TEXTAUSZUG:
━━━━━━━━━━━━━━━━
Buh! Warum gruseln sich einige Menschen so gern?
Die dunkle Jahreszeit beginnt mit Halloween. Wenn du dich auch wunderst, warum Menschen plötzlich schaurige Dinge gut finden, ist dieser Text etwas für dich. (5 ganz persönliche Gruseltipps inklusive!)
4 Kinder schleichen nach Einbruch der Dunkelheit auf ein Haus zu. Vor der Haustür brennt eine einzelne Kerze und taucht die Fassade in bizarre Schatten. Die einzige Taschenlampe in der kleinen Gruppe fest umklammert, erklimmen sie langsam die Stufen des Vorgartens. Das funzelige Licht fällt auf dicke Spinnweben an den Dachbalken und – sind da Knochen im Garten? Hinter der Glastür lauert bereits der Schatten eines Mannes, der nur auf den richtigen Moment wartet. Kurz bevor es die Kinder ans Haus geschafft haben, reißt er die Tür auf, streckt die Arme aus und fletscht die schwarzen Zähne. Die Kinder schreien vor Angst. Eines springt hinter einen Busch, ein anderes lässt die Taschenlampe fallen. Dann lachen sie laut und sind begeistert. »Süßes oder Saures!«, rufen sie im Chor. Auch der Hausbewohner stimmt mit ein.
Hexen, Skelette, Fratzen in Kürbissen, Spinnweben und Zombies – in ein paar Tagen ist Halloween, das gruseligste aller Jahresfeste. Gruselliebhaber:innen schmücken ihre Fenster, Haustüren und Vorgärten, um kleine verkleidete Gespenster anzulocken. Im Fernsehen laufen Horrorklassiker und in den Supermarktregalen liegen Augäpfel und abgeschnittene Finger aus Gelatine als Süßigkeiten.
━━━━━━━━━━━━━━━━
QUELLDATEN:
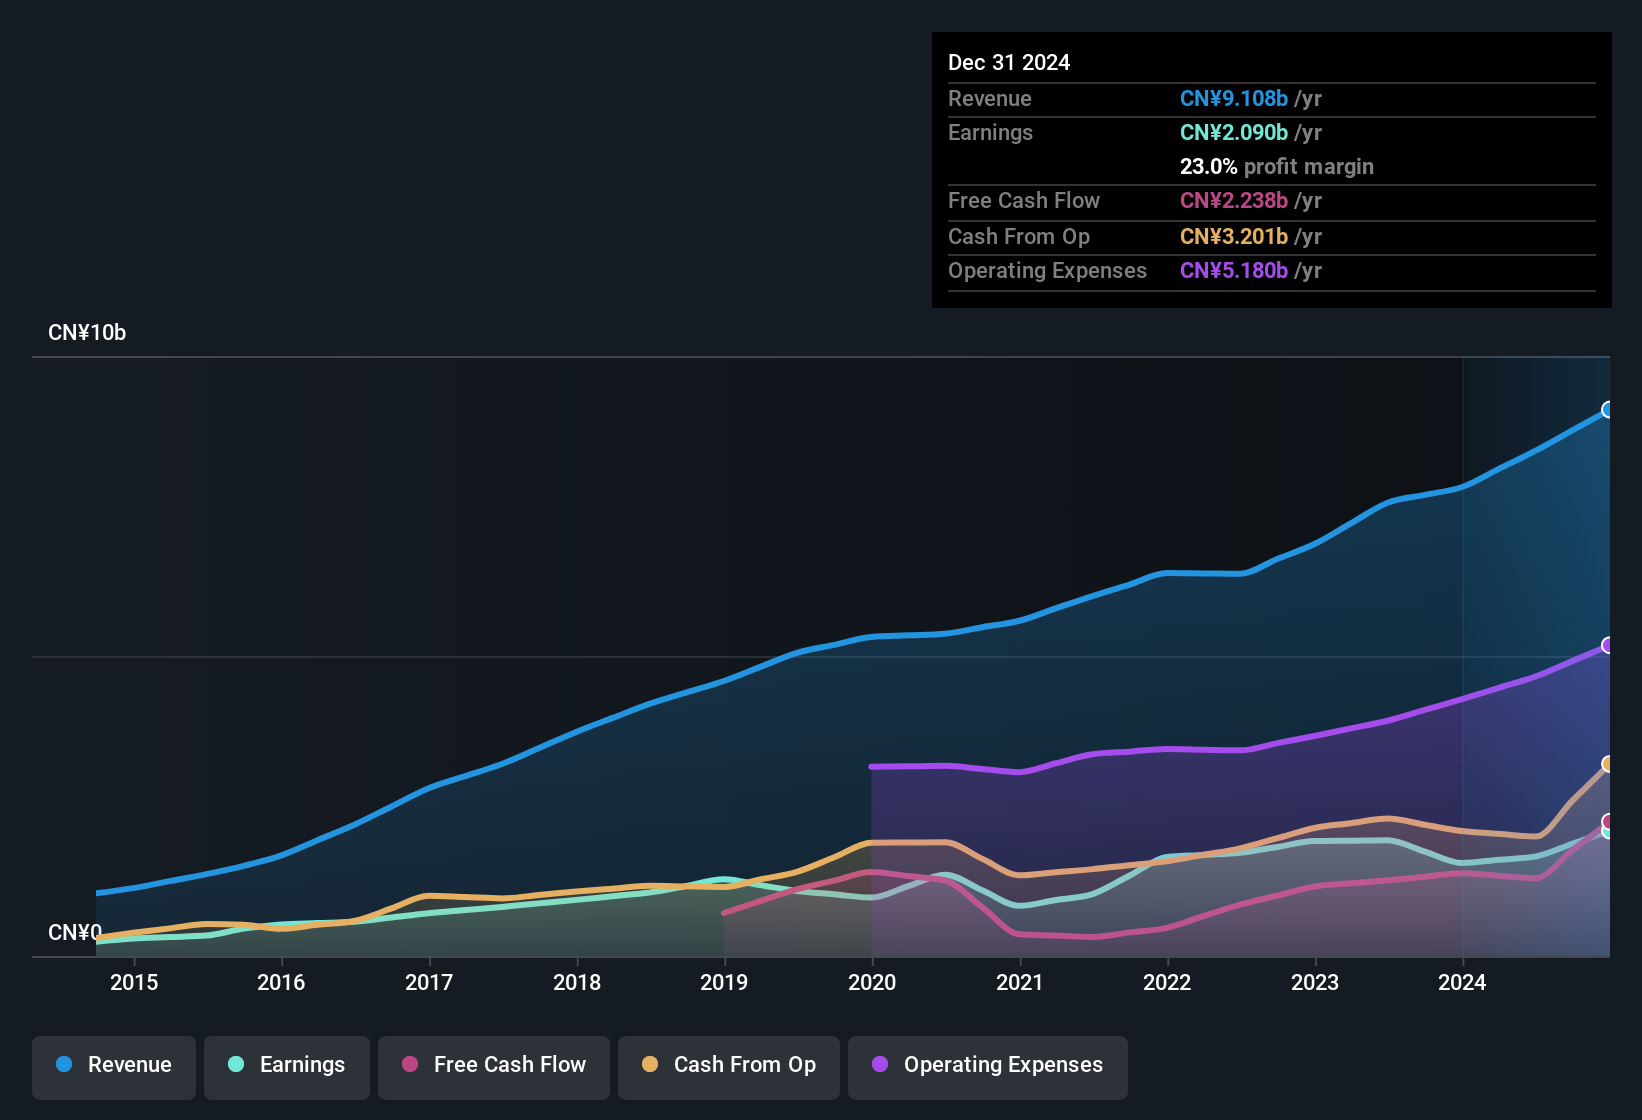Click the orange Cash From Op legend dot

click(649, 1065)
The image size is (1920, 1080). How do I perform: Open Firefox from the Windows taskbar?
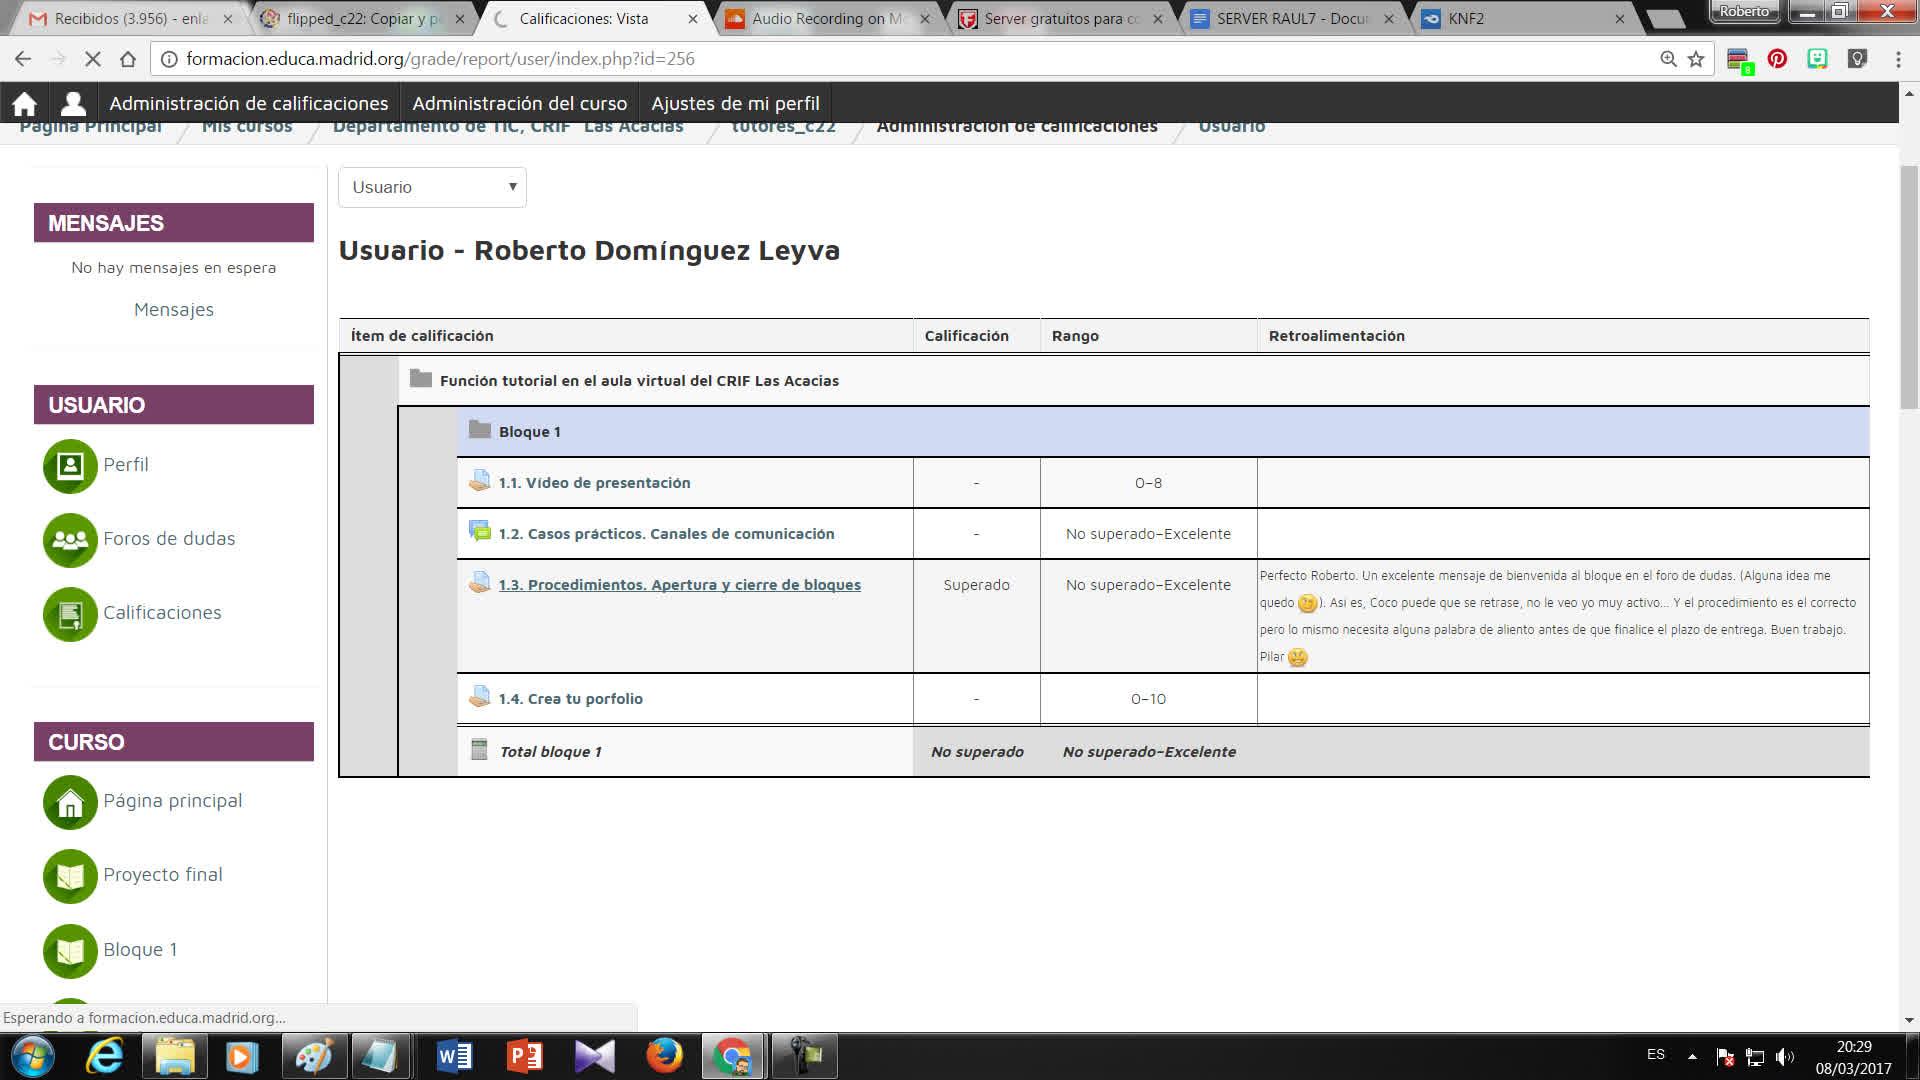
━━━━━━━━━━━━━━━━
AUFGABEN:
(A) Fasse den Textauszug über die Freude am Gruseln in zwei Sätzen zusammen.
(B) Führe den Textauszug über die Freude am Gruseln im Anschluss an seinen letzten Satz fort.
Die Zeilen werden hierfür nicht gebraucht.

ANTWORTEN PRO AUFGABE:
(A) Vier Kinder schleichen im Dunkeln auf ein schaurig beleuchtetes Haus zu, dessen Bewohner plötzlich die Tür aufreißt und sie erschreckt, worauf sie erst schreien, dann lachen und im Chor »Süßes oder Saures!« rufen. In ein paar Tagen ist Halloween, zu dem Gruselliebhaber:innen Fenster, Haustüren und Vorgärten schmücken, im Fernsehen Horrorklassiker laufen und im Supermarkt Augäpfel und abgeschnittene Finger aus Gelatine als Süßigkeiten liegen.

(B)
Was soll das alles?
Bis vor ein paar Jahren konnte mir das alles gestohlen bleiben. Noch ein kapitalistisches Jahresfest aus den USA, das die Regale füllt und irgendwie fremd und aufgesetzt wirkt. Die Welt ist schon gruselig genug, warum sollen wir uns dann auch noch zusätzlich vor eingebildeten Gefahren und Monstern ängstigen?
Doch genau darum geht es.
Seit ich die Psychologie dahinter verstehe, warte ich mit Begeisterung auf Halloween, um zu erschrecken und erschrocken zu werden. Stephen King und eine Studie während der Coronapandemie haben mich letztlich überzeugt – doch dazu gleich mehr. Denn im Gruseln liegt eine konstruktive Kraft: Vielleicht wird vieles leichter, wenn wir uns ab und zu nur gruseln.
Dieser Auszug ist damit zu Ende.